WASHINGTON (Reuters) – A Target Corp team of security experts, armed with a malware detection tool made by FireEye Inc, alerted company officials about a possible data breach on Nov. 30, but they failed to respond to the warning signs, according to a media report on Thursday.
The security specialists in Bangalore, India, monitoring computer logs found FireEye’s alerts from Nov. 30 and notified Target officials in Minneapolis, “Bloomberg Businessweek” reported. They also found more alerts from Dec. 2, when more malware surfaced.
Such warnings, if heeded, could have cut short the massive data breach that affected millions of customers who shopped at the nation’s No. 3 retailer between Nov. 27 and Dec. 18 – the height of the U.S. holiday shopping season.
Some 40 million credit and debit card records were stolen from the retailer, along with 70 million other records with customer information such as addresses and telephone numbers.

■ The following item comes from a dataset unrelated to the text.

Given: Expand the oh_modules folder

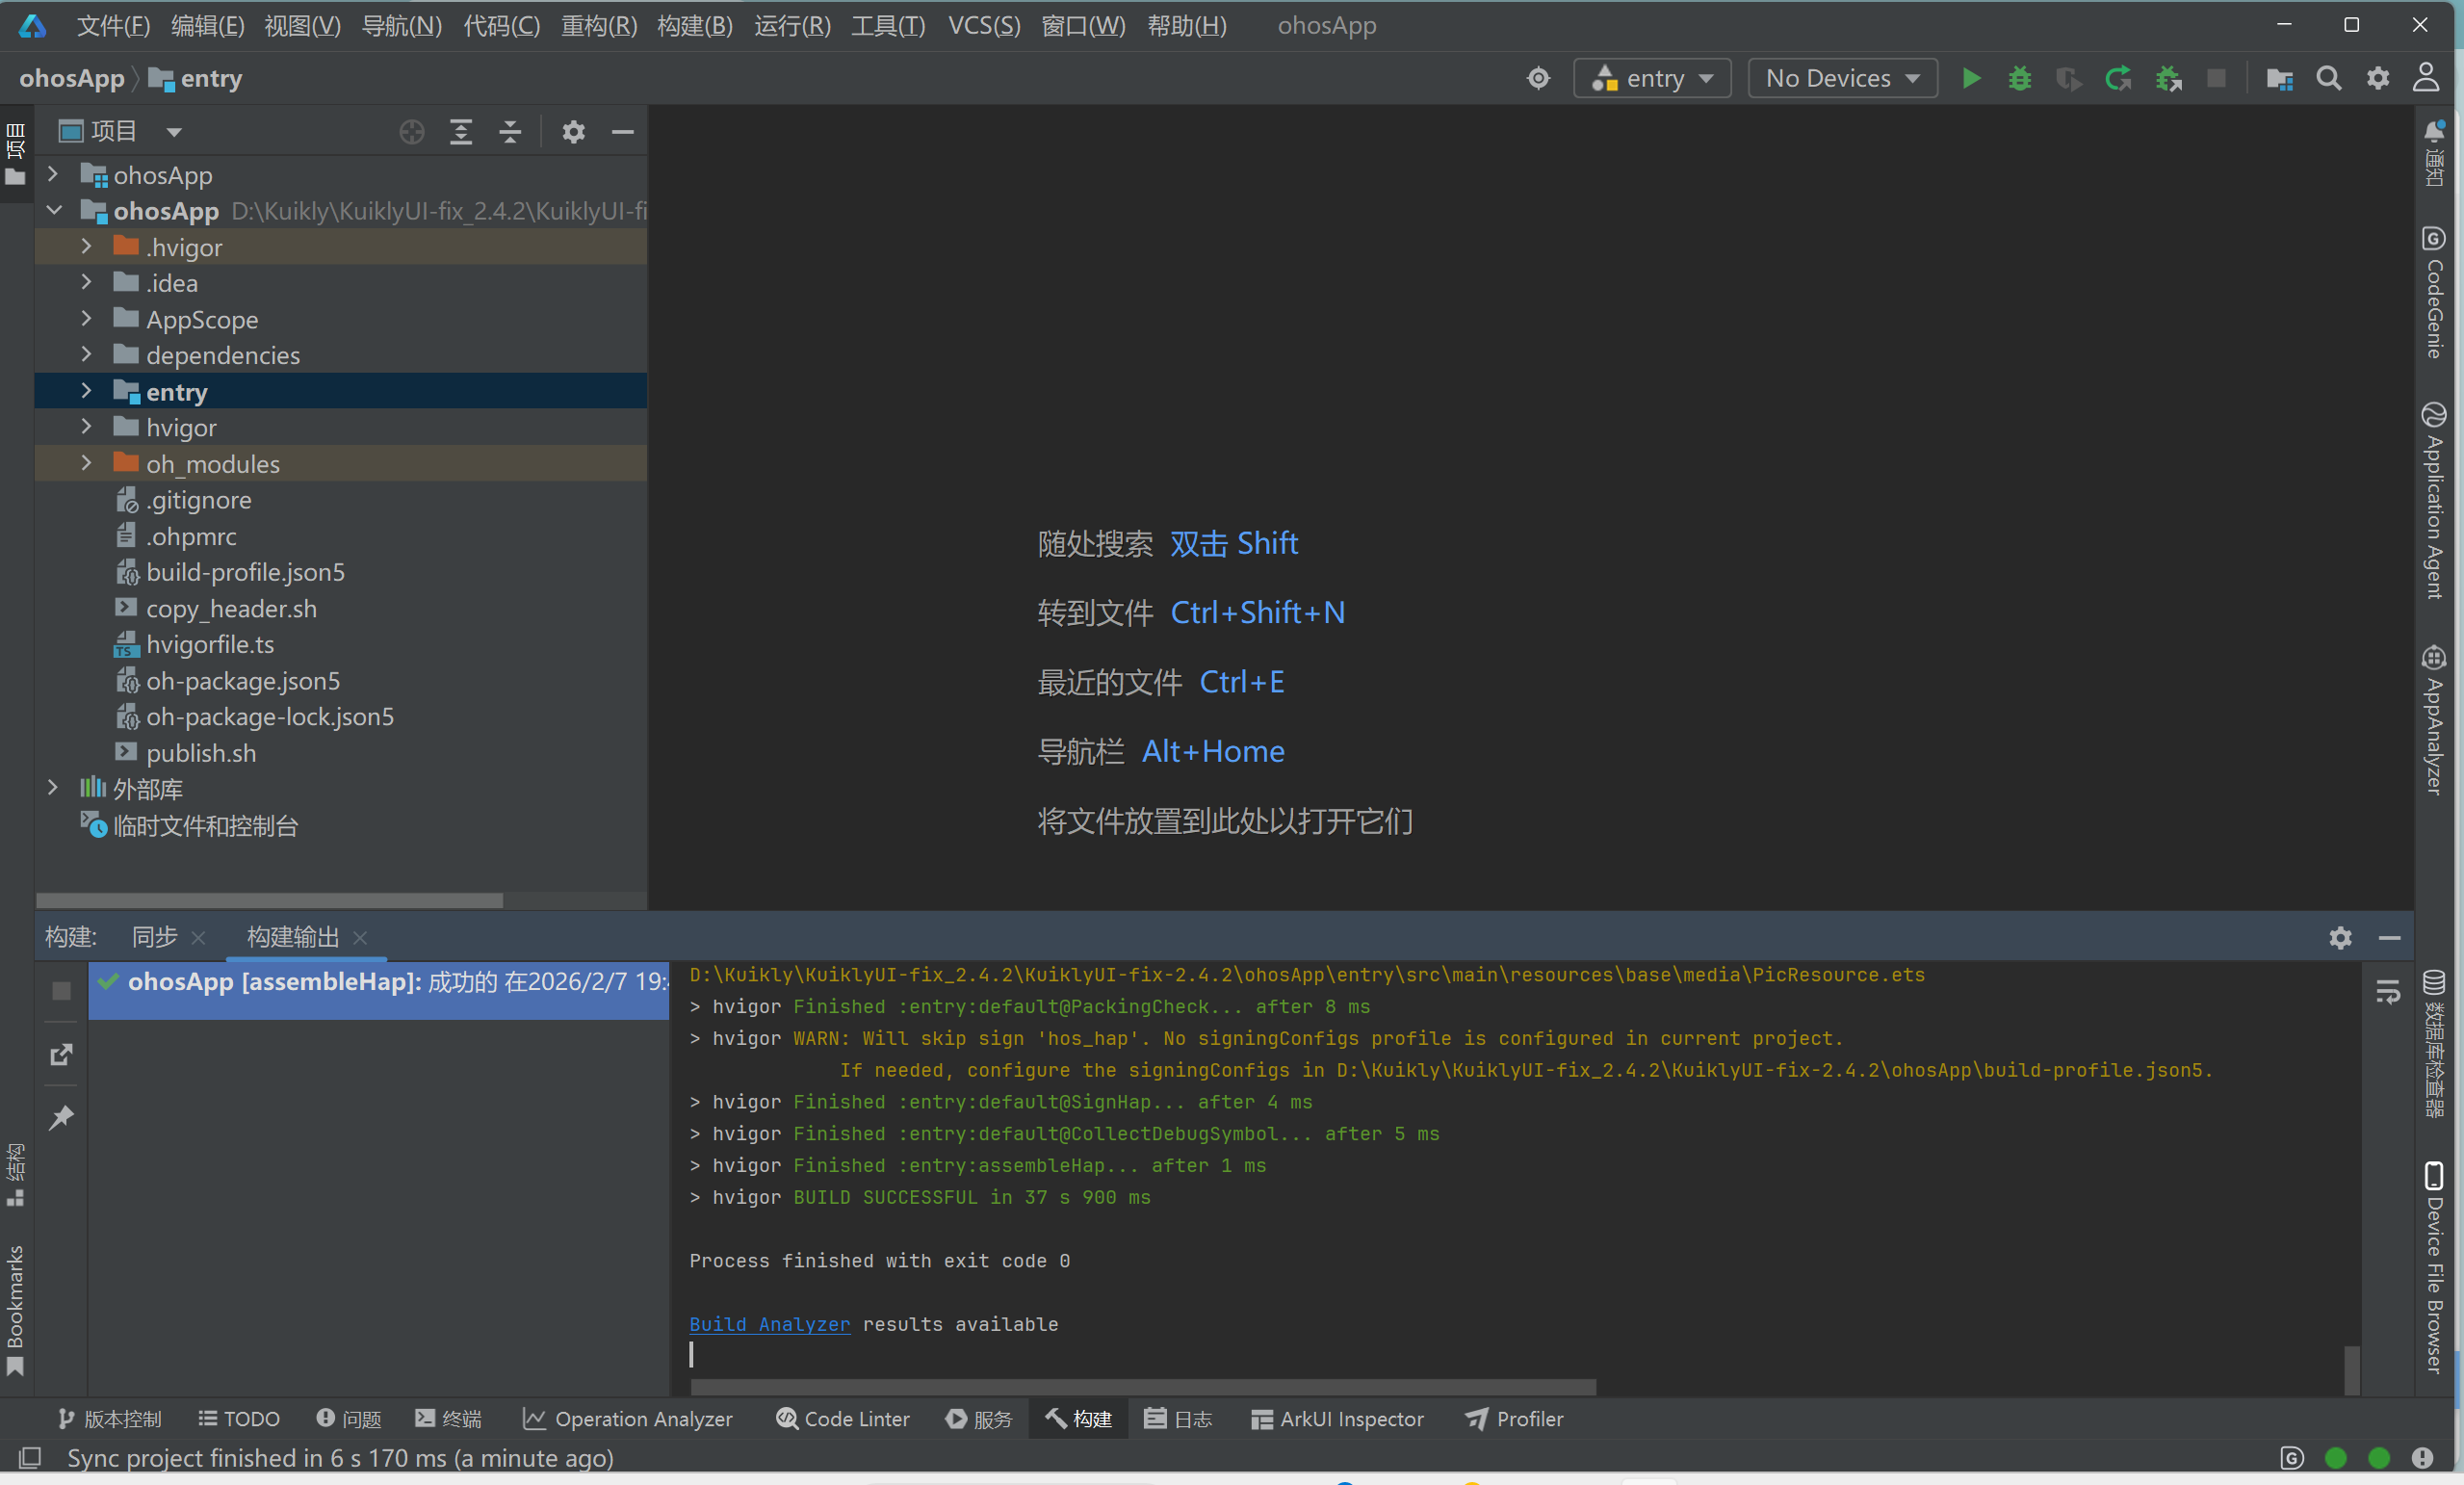Looking at the screenshot, I should (x=87, y=463).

Congress is investigating the breach along with lapses that surfaced at other retailers, and credit card companies are pushing for better security.

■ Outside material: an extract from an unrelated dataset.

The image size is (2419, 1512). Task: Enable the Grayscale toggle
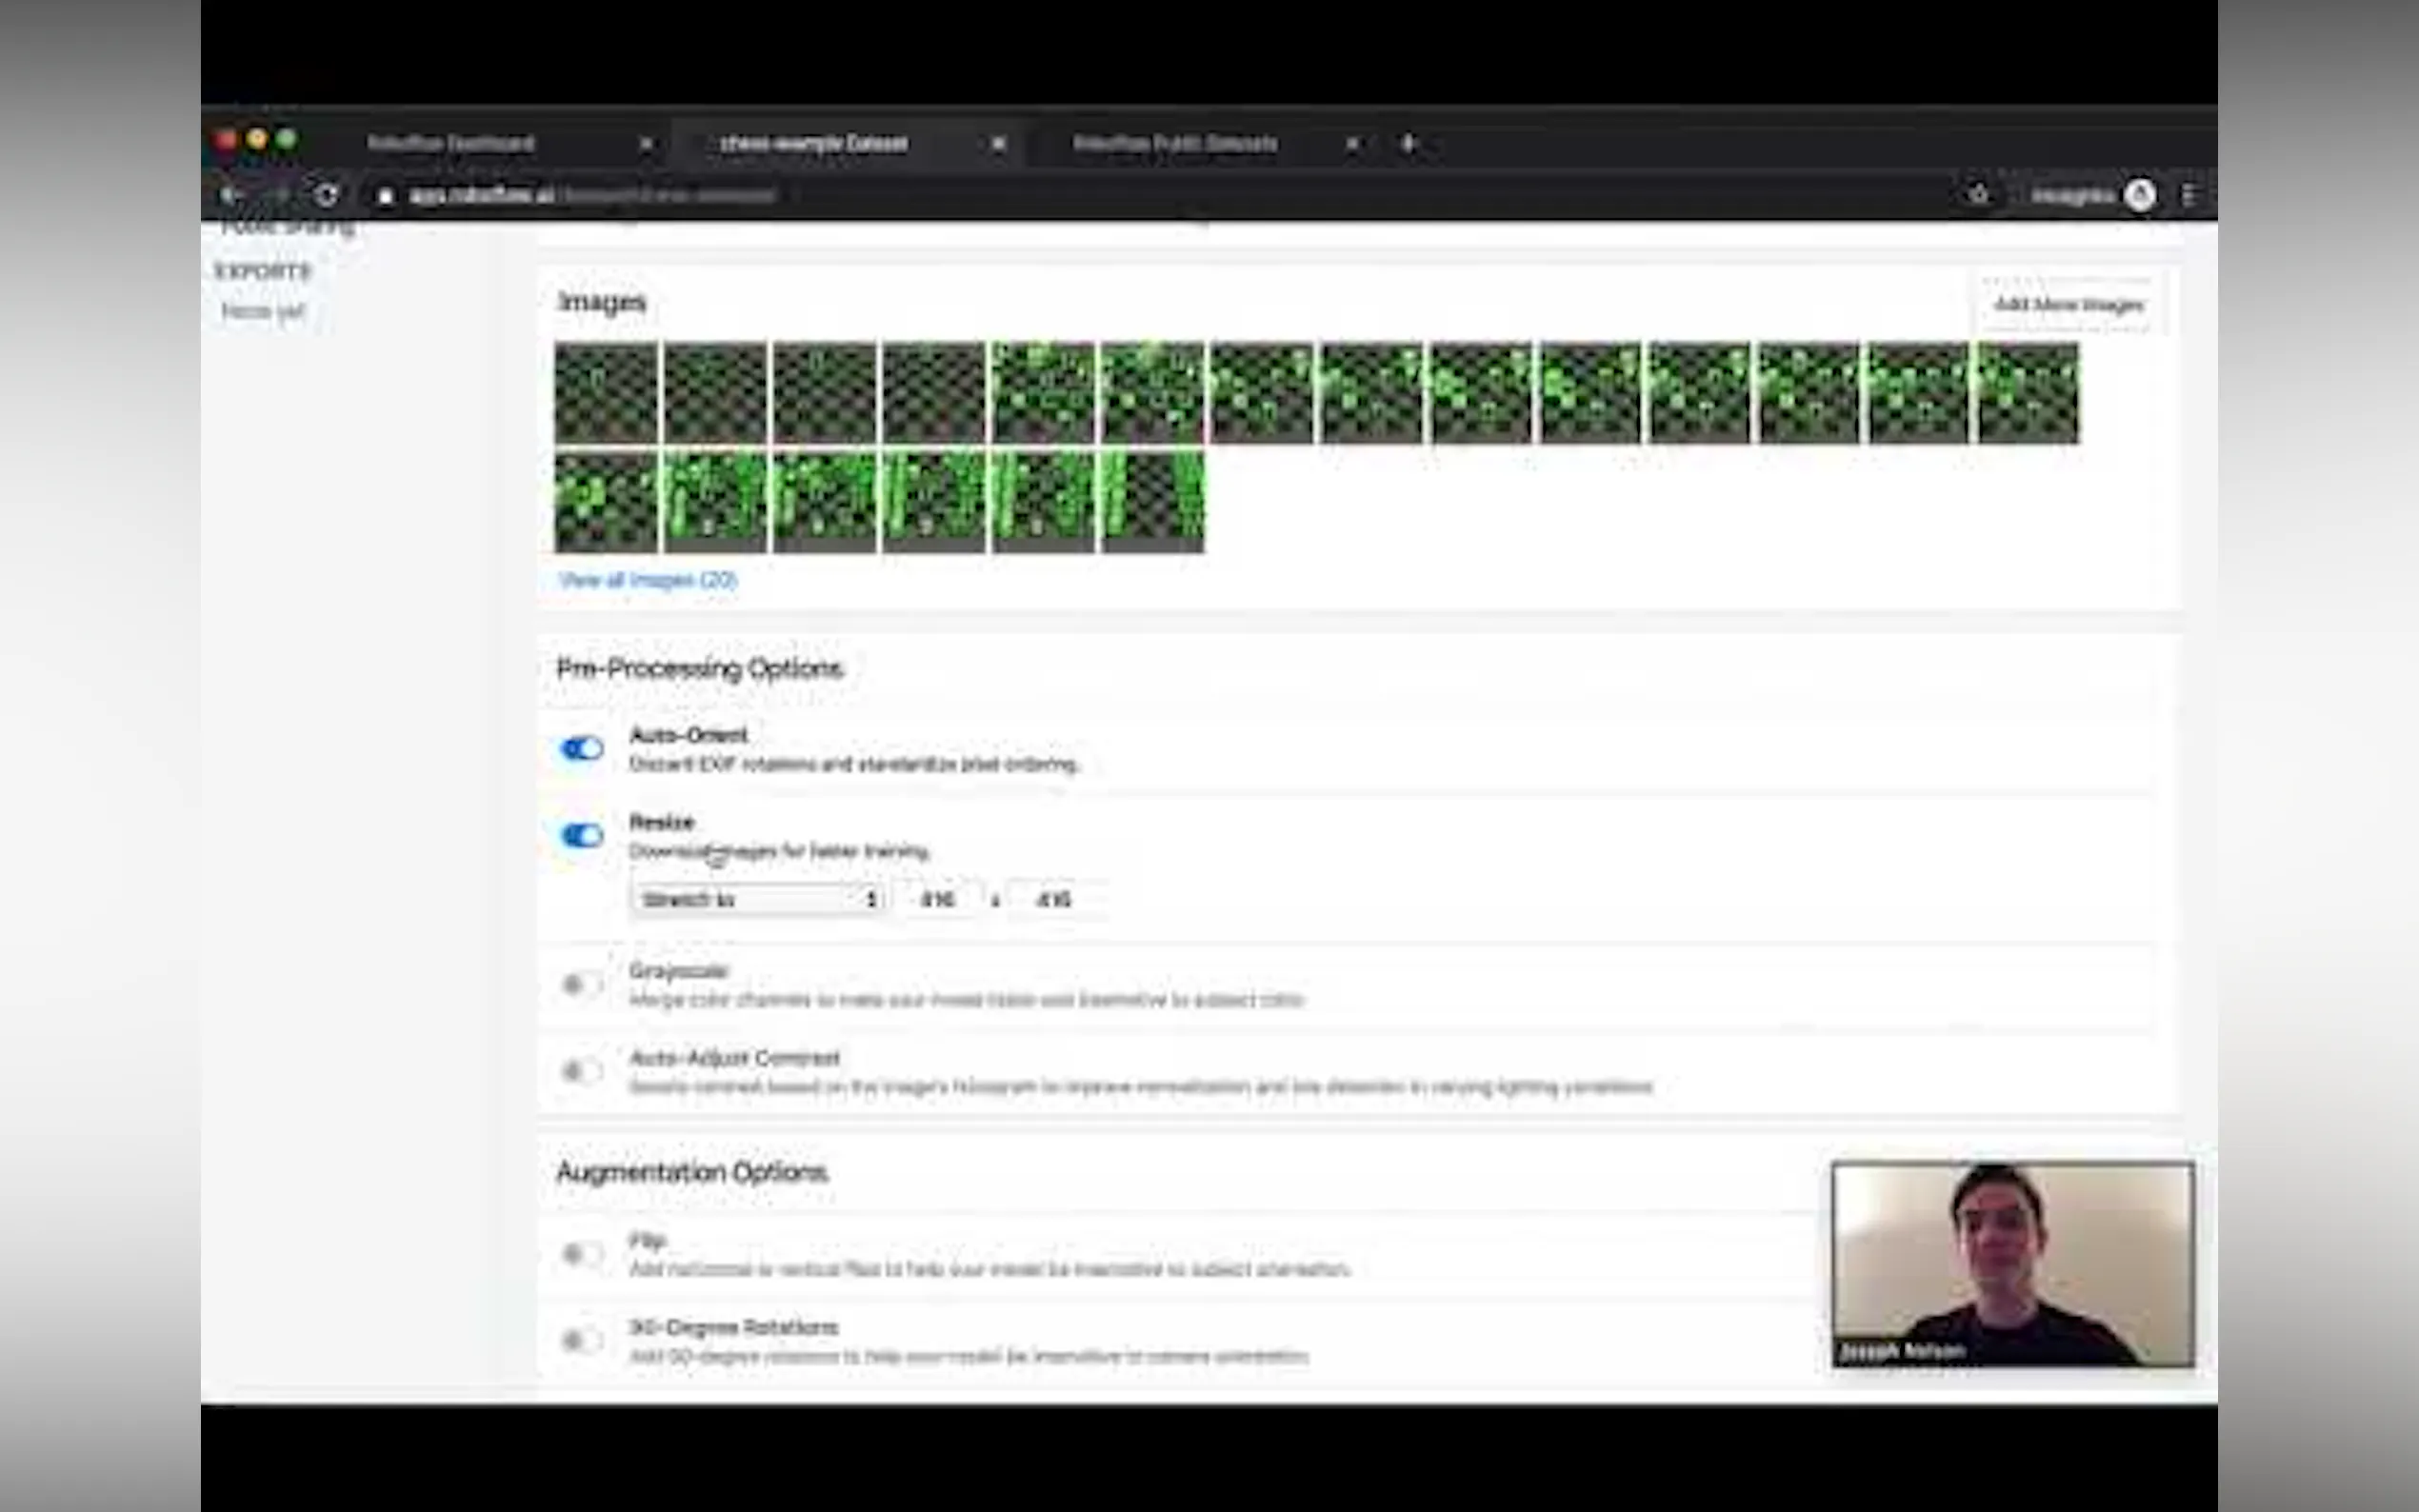[581, 984]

Shares of Target took a hit after news of the security lapse surfaces in mid-December but recovered after the company offered assurances last month. Its shares were largely unchanged in pre-market trading on the New York Stock Exchange on Thursday.

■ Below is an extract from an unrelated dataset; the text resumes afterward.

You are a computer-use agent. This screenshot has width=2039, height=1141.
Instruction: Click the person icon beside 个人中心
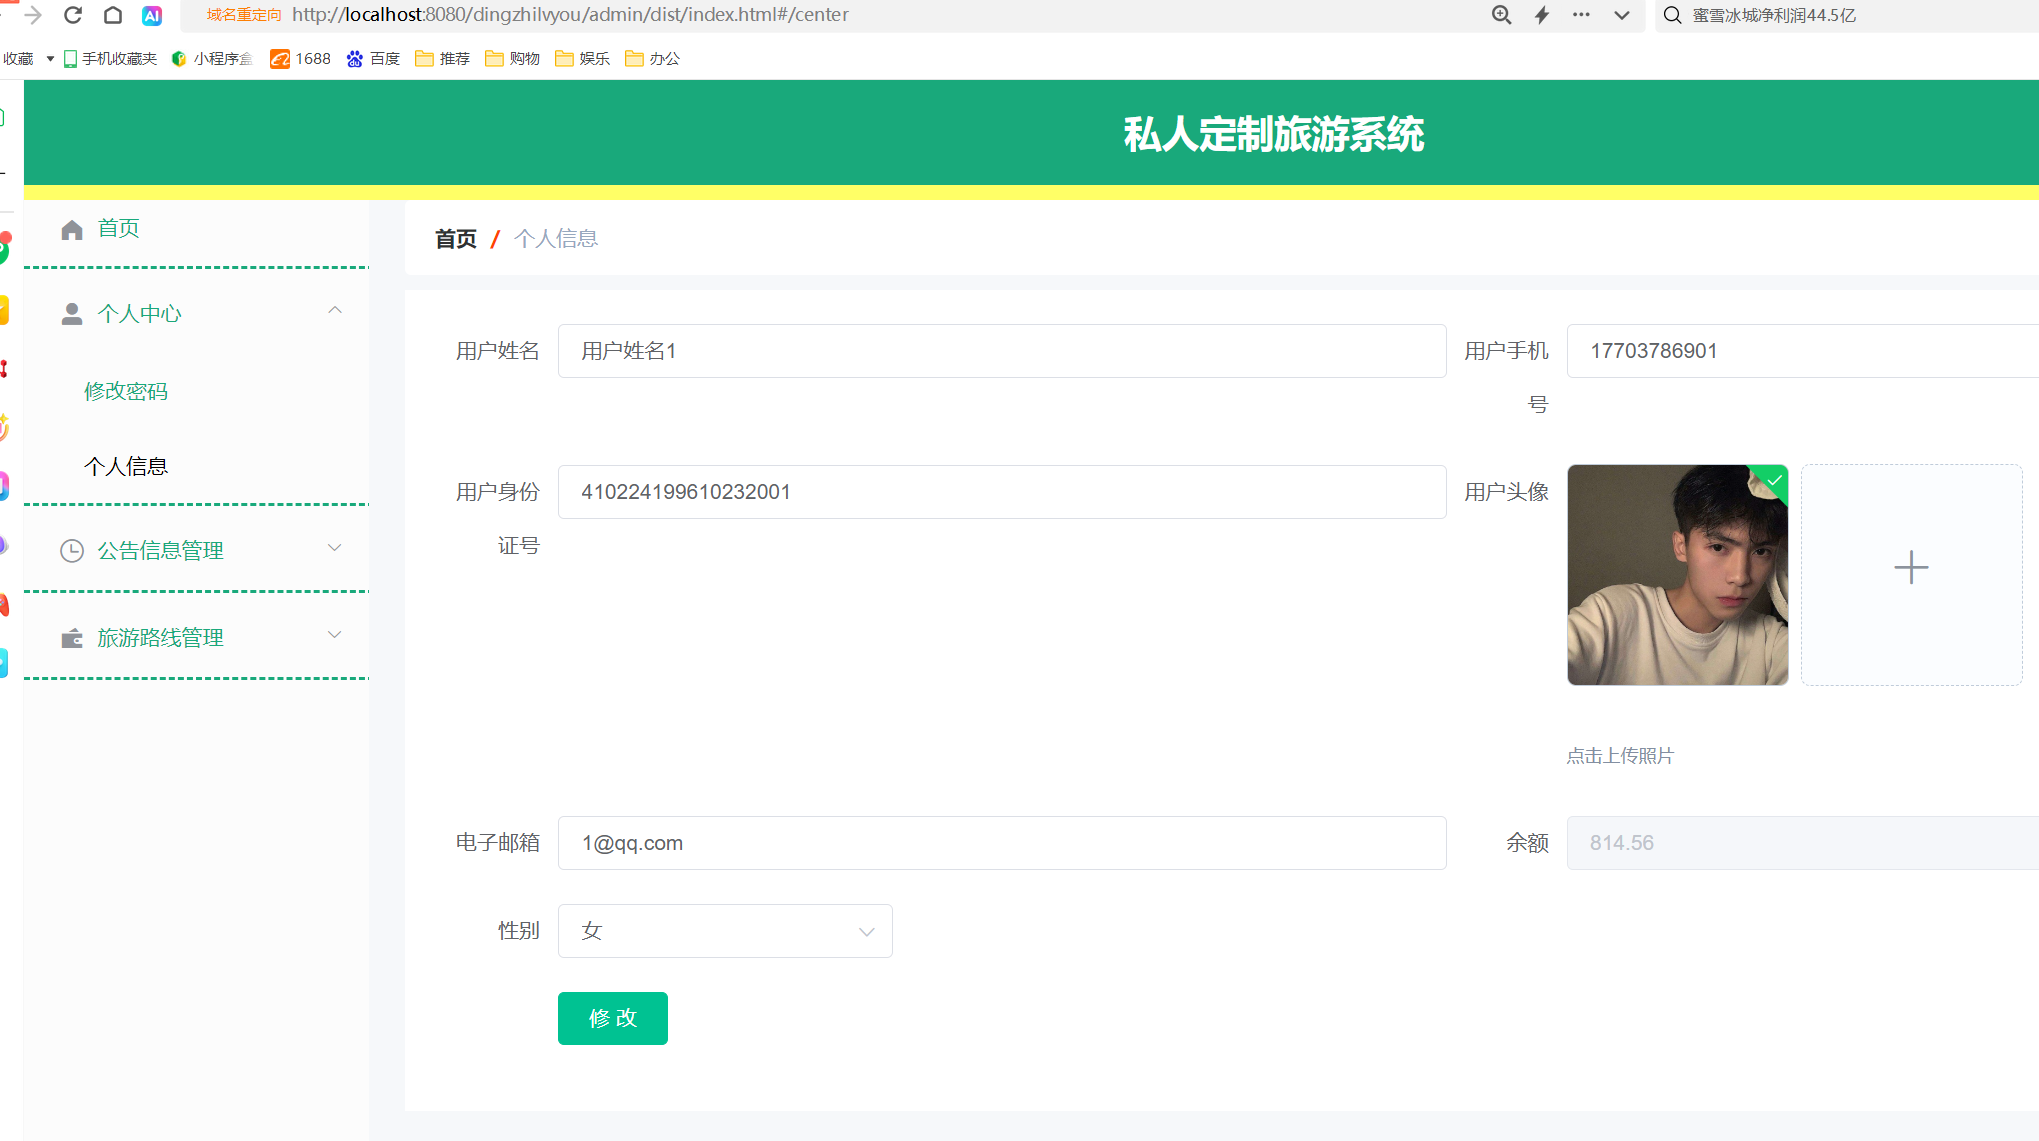click(72, 314)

Shares of FireEye were up 2 percent on Nasdaq.
Bloomberg, citing a source who has consulted on the Target’s investigation, said hackers deployed a custom-made code on November 30 that triggered a FireEye alert for the malware, including details on the servers where stolen data was to be delivered.
The security system’s automatic function to delete such malware was turned off by Target’s security team, the report said, citing two people who audited FireEye’s role after the breach.
Target Chief Executive Gregg Steinhafel, in a statement to Bloomberg, said the retailer was still reviewing its “people, processes and technology” in the wake of the breach.
“As the investigation is not complete, we don’t believe it’s constructive to engage in speculation without the benefit of the final analysis,” Steinhafel wrote, according to the report.
He said the company had “already taken significant steps.” Target earlier this month said it was overhauling its information security practices.
Representatives for Target and FireEye could not immediately be reached to comment on the report.